You can use Automatic Workload Repository (AWR) to monitor performance statistics related to Oracle RAC databases. AWR automatically generates snapshots of the performance data once every hour and collects the statistics in the workload repository. In Oracle RAC environments, each AWR snapshot captures data from all active instances in the cluster. The data for each snapshot set is captured from the same point in time. AWR stores the snapshot data for all instances in the same table and the data is identified by an instance qualifier. For example, the BUFFER_BUSY_WAIT
statistic shows the number of buffer waits on each instance. AWR does not store data that is aggregated from across the entire cluster. In other words, the data is stored for each individual instance.

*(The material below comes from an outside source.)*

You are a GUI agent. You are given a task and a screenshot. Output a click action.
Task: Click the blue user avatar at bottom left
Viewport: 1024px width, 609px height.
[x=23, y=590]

Using the Automatic Database Diagnostic Monitor (ADDM), you can analyze the information collected by AWR for possible performance problems with Oracle Database. ADDM presents performance data from a cluster-wide perspective, thus enabling you to analyze performance on a global basis. In an Oracle RAC environment, ADDM can analyze performance using data collected from all instances and present it at different levels of granularity, including:
Analysis for the entire cluster
Analysis for a specific database instance
Analysis for a subset of database instances
To perform these analyses, you can run the ADDM Advisor in ADDM for Oracle RAC mode to perform an analysis of the entire cluster, in Local ADDM mode to analyze the performance of an individual instance, or in Partial ADDM mode to analyze a subset of instances. You activate ADDM analysis using the advisor framework through Advisor Central in Oracle Enterprise Manager, or through the DBMS_ADVISOR
and DBMS_ADDM
PL/SQL packages.
See Also:
Oracle Database Performance Tuning Guide for information about AWR.

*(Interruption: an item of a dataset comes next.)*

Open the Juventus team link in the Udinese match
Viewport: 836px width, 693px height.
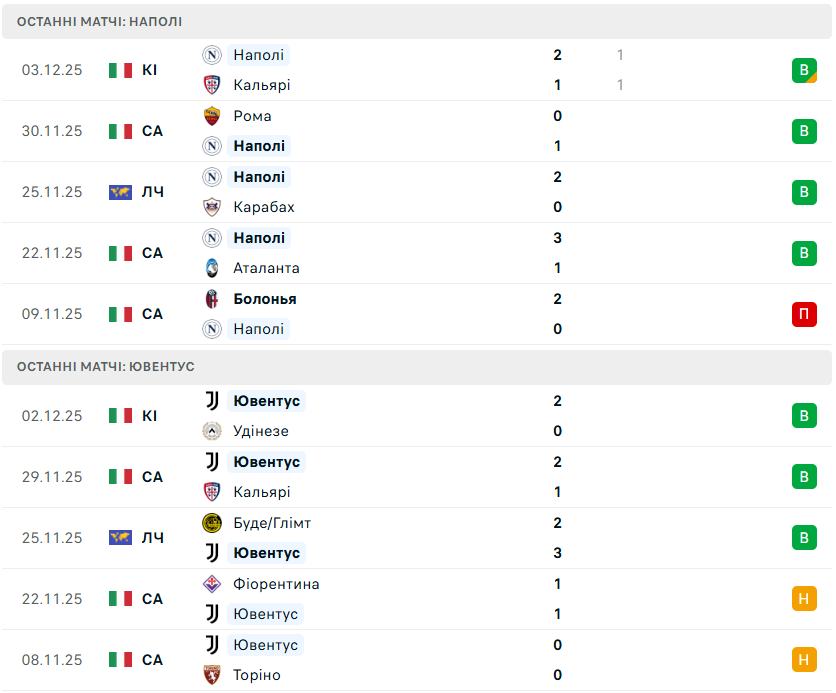pos(266,401)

Oracle Database 2 Day + Real Application Clusters Guide for more information about how to access and analyze global and local ADDM data using Oracle Enterprise Manager
Oracle Database PL/SQL Packages and Types Reference for more information about the DBMS_ADVISOR
and DBMS_ADDM
packages
Oracle Database Reference for more information about the DBMS_ADDM_FINDINGS
view
This section describes Active Session History (ASH) reports for Oracle RAC under the following topics:
ASH is an integral part of the Oracle Database self-management framework and is useful for diagnosing performance problems in Oracle RAC environments. ASH report statistics provide details about Oracle Database session activity. Oracle Database records information about active sessions for all active Oracle RAC instances and stores this data in the System Global Area (SGA). Any session that is connected to the database and using CPU is considered an active session. The exception to this is sessions that are waiting for an event that belongs to the idle wait class.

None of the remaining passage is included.